Strong ETL and ELT pipelines are reliable, observable, restartable, and easy to change. They should preserve raw data, validate outputs, protect sensitive fields, and provide clear lineage.
Recommended practices include:
Keep raw data in a landing zone Store source data before transformation so it can be reprocessed later.
Version control transform logic Tools such as dbt allow SQL models to be reviewed, tested, documented, and rolled back.
Log pipeline runs Track row counts, timings, failed records, source checkpoints, and destination tables.

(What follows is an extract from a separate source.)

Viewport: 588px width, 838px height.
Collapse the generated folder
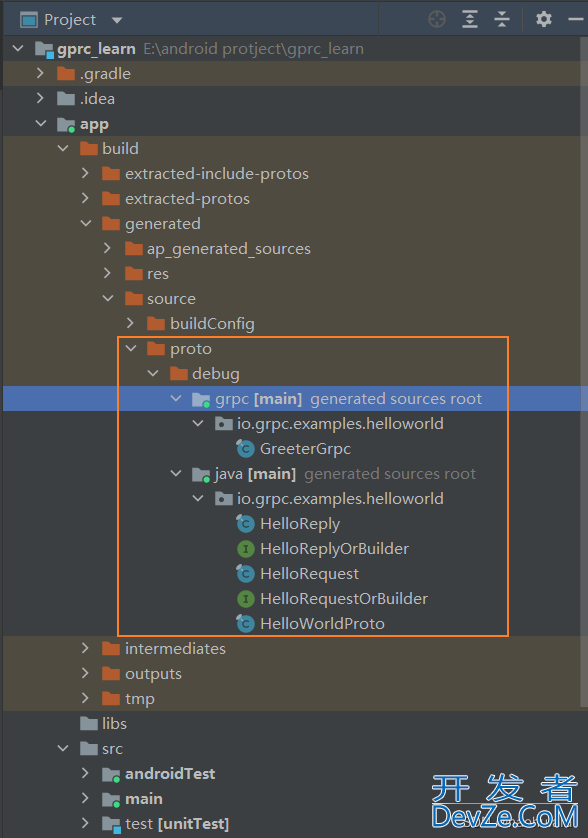[x=86, y=223]
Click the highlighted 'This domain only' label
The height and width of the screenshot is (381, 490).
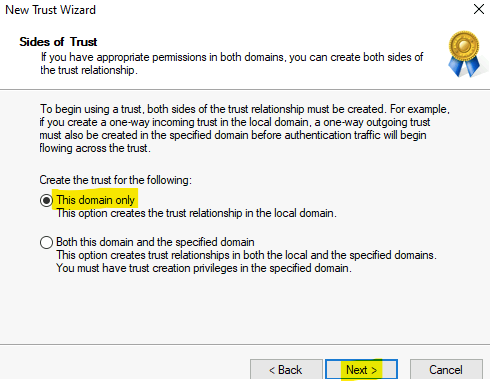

Use schema registries for event data Schema registries help detect incompatible changes in Avro, Protobuf, or JSON event streams.
Monitor data freshness Track the newest record in each destination table and alert when pipelines fall behind their SLA.
Protect sensitive fields Apply masking, hashing, tokenization, or encryption for PII, payment data, and credentials.
Example pipeline run log:
{
"pipeline": "orders_to_warehouse",
"runId": "run-20240112-001",
"rowsExtracted": 120000,
"rowsTransformed": 119950,
"rowsQuarantined": 50,
"rowsLoaded": 119950,
"durationSeconds": 420,
"status": "success"
}
Example freshness alert:
{
"table": "analytics.orders",
"latestRecordTimestamp": "2024-01-12T07:30:00Z",
"freshnessSlaMinutes": 60,
"status": "within_sla"
}
Good pipelines are not just about moving data. They are about delivering trustworthy, timely, well-documented data that downstream users can rely on.